## [Records for processing]

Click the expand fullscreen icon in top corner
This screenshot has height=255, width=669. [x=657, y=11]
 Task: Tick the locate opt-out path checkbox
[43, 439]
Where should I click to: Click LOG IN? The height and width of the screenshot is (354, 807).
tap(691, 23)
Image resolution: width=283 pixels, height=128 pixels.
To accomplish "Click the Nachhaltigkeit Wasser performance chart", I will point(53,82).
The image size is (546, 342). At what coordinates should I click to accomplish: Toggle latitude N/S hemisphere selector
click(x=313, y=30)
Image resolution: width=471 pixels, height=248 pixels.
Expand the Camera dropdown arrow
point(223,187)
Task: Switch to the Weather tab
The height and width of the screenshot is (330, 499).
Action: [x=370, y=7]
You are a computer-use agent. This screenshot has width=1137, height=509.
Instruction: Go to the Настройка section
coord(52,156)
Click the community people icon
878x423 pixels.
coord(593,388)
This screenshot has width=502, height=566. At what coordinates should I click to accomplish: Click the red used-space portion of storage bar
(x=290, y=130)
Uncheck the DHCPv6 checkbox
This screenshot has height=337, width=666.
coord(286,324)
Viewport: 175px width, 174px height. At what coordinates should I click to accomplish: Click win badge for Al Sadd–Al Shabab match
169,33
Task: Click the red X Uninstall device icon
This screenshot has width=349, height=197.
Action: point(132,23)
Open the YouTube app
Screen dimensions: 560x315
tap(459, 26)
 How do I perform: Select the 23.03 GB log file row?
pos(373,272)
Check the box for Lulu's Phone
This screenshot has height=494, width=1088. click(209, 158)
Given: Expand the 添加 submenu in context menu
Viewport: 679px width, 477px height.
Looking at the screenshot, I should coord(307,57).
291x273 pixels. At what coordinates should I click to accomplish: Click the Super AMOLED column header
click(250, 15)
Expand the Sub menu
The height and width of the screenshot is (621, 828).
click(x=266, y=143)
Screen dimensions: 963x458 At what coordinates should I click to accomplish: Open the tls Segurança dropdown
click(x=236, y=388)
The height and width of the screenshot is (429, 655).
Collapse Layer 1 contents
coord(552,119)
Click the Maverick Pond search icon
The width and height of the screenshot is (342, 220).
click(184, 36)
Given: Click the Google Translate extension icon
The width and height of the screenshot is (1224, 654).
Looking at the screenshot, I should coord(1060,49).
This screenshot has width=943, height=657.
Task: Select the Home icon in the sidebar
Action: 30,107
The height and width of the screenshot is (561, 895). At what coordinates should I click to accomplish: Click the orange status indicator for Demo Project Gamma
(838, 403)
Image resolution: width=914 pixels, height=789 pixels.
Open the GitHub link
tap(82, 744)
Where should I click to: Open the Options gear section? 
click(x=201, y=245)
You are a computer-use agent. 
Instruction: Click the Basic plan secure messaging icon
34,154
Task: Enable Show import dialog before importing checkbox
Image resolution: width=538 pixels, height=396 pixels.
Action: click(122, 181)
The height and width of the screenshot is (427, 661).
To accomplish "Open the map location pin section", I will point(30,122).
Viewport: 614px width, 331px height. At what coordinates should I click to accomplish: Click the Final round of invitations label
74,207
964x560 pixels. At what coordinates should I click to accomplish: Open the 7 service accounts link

## [Goal of the exercise]
Only the lines from the beginning of the material through the line with "Task: Switch to the Weather tab" should appear in the answer, each copied exactly.

## [Finished exercise]
Click the expand fullscreen icon in top corner
This screenshot has height=255, width=669. [x=657, y=11]
 Task: Tick the locate opt-out path checkbox
[43, 439]
Where should I click to: Click LOG IN? The height and width of the screenshot is (354, 807).
tap(691, 23)
Image resolution: width=283 pixels, height=128 pixels.
To accomplish "Click the Nachhaltigkeit Wasser performance chart", I will point(53,82).
The image size is (546, 342). At what coordinates should I click to accomplish: Toggle latitude N/S hemisphere selector
click(x=313, y=30)
Image resolution: width=471 pixels, height=248 pixels.
Expand the Camera dropdown arrow
point(223,187)
Task: Switch to the Weather tab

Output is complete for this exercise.